EXERCISE BRIEF: Pictures aside, repeat the whole listing word for word.

GIVEN DATA:

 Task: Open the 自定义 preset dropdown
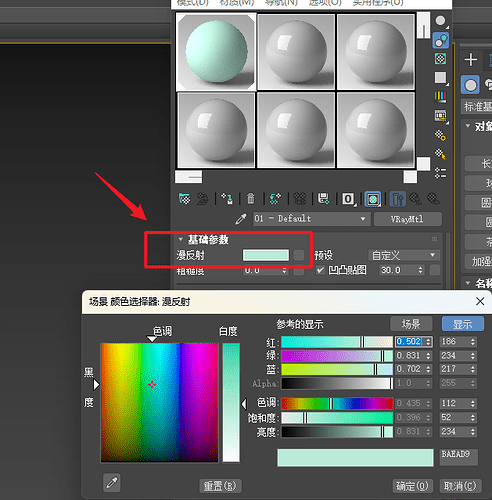click(x=404, y=256)
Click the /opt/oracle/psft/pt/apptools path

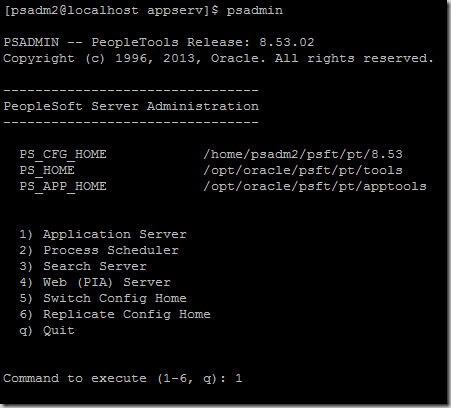pyautogui.click(x=315, y=186)
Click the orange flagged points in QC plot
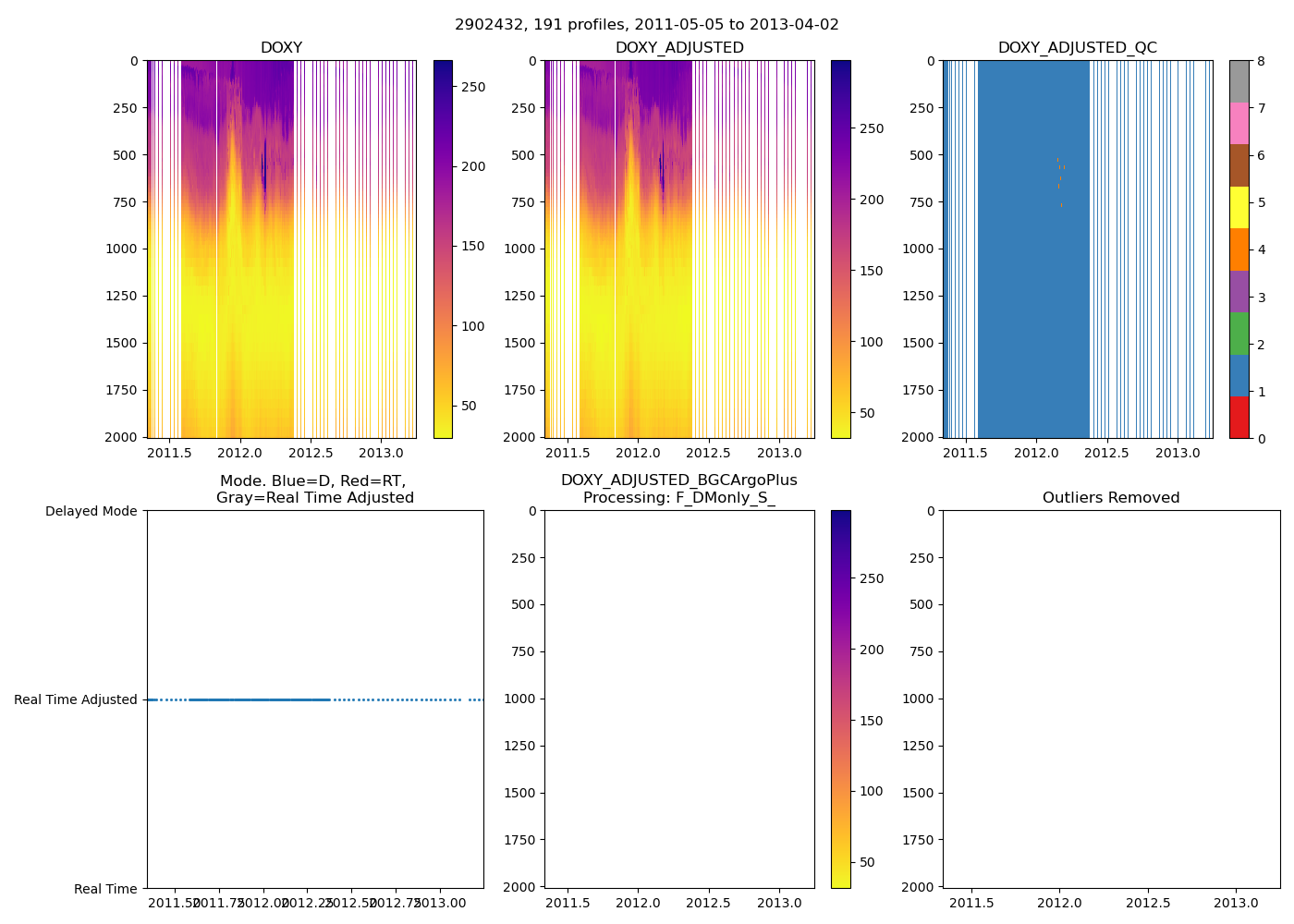The height and width of the screenshot is (924, 1294). coord(1059,166)
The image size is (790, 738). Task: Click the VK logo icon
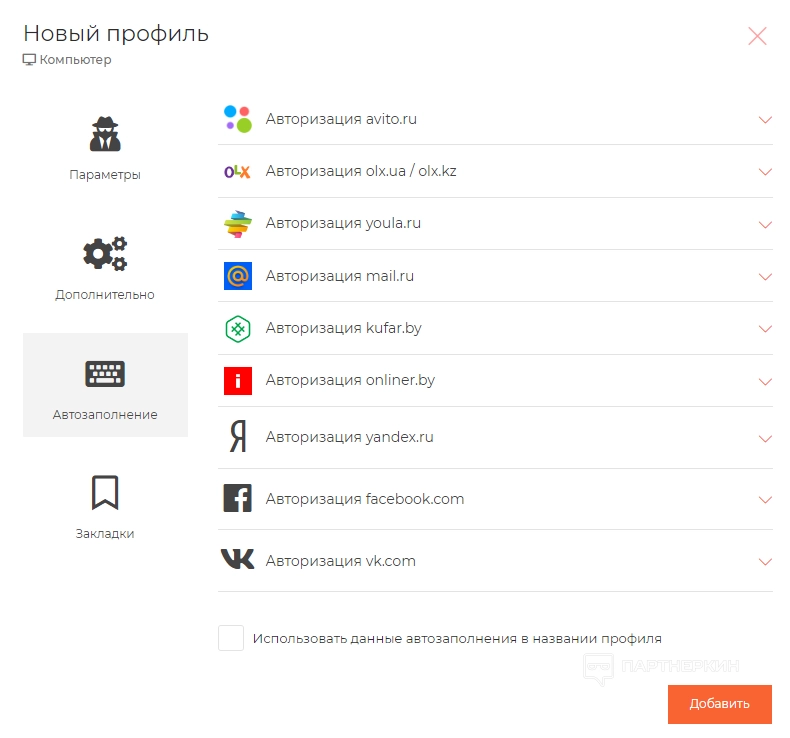(x=237, y=561)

WRITTEN SOLUTION:
 Task: Open the 自定义 preset dropdown
click(x=404, y=256)
Click the /opt/oracle/psft/pt/apptools path

pyautogui.click(x=315, y=186)
Click the orange flagged points in QC plot
The height and width of the screenshot is (924, 1294). coord(1059,166)
The image size is (790, 738). Task: Click the VK logo icon
(x=237, y=561)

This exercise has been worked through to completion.